A lot of the aggregation sites defend their services with Fair Use doctrine, an important aspect of the US copyright system that makes possible everything from book reports to Google’s massive web crawler and caching system.  Fair Use is a great thing, but it does not entitle a person to financially benefit from the copyrighted work of another, and that’s important.

A TV show uploaded to YouTube is not Fair Use.  A Ustream channel dedicated to showing out of market sports programming is not Fair Use.  A set top box that siphons content from a broadcaster even when the broadcaster says no is not Fair Use.

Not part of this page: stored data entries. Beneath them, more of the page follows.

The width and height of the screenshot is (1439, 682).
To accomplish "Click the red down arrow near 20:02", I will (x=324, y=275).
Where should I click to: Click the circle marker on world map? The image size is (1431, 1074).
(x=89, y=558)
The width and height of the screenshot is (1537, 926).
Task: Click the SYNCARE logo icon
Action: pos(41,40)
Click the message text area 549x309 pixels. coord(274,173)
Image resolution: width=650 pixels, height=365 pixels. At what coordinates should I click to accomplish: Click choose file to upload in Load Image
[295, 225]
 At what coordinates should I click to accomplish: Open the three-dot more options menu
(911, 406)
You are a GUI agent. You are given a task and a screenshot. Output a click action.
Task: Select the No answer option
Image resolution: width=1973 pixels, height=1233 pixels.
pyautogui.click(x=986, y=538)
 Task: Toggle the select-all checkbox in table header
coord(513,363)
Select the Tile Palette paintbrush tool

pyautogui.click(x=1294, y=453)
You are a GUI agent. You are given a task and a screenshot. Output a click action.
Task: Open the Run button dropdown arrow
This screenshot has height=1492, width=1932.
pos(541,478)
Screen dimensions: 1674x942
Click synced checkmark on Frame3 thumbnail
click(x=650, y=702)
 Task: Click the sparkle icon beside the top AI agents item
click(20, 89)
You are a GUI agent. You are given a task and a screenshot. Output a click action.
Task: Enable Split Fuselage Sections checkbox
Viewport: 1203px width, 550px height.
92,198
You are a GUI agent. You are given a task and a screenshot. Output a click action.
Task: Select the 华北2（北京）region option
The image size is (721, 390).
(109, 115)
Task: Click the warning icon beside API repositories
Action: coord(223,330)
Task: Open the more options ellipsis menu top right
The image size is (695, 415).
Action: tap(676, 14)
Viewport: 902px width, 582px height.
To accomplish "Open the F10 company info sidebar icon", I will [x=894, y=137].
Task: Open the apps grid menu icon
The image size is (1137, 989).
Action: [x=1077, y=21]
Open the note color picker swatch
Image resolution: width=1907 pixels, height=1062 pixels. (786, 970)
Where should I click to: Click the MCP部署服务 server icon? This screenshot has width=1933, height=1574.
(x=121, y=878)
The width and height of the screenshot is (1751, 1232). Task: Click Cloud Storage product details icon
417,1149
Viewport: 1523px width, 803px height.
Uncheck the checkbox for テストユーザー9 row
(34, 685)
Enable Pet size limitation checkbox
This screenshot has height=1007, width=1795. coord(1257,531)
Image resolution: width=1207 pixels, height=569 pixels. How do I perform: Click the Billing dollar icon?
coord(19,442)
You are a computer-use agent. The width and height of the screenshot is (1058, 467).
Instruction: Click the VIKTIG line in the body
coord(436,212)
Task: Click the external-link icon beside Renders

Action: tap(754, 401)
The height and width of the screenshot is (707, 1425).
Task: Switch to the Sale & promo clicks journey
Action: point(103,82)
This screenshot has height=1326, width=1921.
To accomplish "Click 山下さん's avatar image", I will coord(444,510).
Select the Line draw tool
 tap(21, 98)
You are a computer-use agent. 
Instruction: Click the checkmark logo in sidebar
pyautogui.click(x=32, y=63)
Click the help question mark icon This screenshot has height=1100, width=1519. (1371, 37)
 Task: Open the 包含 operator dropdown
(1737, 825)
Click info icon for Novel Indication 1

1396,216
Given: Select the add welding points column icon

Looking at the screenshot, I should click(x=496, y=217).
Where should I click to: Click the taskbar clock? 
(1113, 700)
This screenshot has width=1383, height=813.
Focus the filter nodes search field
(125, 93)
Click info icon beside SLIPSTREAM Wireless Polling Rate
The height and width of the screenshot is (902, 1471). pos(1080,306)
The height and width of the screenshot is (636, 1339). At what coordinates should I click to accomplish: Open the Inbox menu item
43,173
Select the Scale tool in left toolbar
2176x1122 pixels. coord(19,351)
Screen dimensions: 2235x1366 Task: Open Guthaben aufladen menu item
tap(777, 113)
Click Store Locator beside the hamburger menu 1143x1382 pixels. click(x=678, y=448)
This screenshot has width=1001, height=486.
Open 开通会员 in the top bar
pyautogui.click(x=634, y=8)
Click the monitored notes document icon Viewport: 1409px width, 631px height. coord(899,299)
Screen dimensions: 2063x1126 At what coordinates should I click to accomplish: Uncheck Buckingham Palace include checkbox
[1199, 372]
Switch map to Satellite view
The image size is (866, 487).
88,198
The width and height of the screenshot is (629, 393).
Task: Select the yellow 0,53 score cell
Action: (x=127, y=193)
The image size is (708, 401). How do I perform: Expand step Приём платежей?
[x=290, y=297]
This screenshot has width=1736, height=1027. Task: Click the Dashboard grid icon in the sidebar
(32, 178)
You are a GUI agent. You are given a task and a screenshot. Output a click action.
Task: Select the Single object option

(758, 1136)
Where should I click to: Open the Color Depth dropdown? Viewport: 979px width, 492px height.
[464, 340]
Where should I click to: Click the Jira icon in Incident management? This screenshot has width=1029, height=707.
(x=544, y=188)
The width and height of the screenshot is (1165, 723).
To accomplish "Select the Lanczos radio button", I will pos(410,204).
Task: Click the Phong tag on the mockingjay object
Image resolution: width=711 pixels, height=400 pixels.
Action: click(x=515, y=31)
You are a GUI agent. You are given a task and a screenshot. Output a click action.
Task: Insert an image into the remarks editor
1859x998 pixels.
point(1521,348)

It’s fun to root for small companies who are taking on big businesses and trying to provide new services and unique ways to consume content. But it’s simply wrong for the media and the public to ignore the fact that the legal owner of this content has paid in some cases millions of dollars to produce it.  Haven’t these content creators earned the right to control who uses it and how?

There are start up entrepreneurs out there who respect this.  We play by the rules everyday, making partnerships to legally license and distribute content.

I think it’s unfortunate that the media has chosen to lambaste the Associated Press and the Wall Street Journal for their plans to simply enforce the rules.  The Internet may have changed distribution, but it shouldn’t change the rules that let content creators make brilliant work and profit from distributing it.

I applaud content owners who have the courage to stand up and say the rules matter and we’re going to enforce them. It’s time the media and more of the Internet public did the same.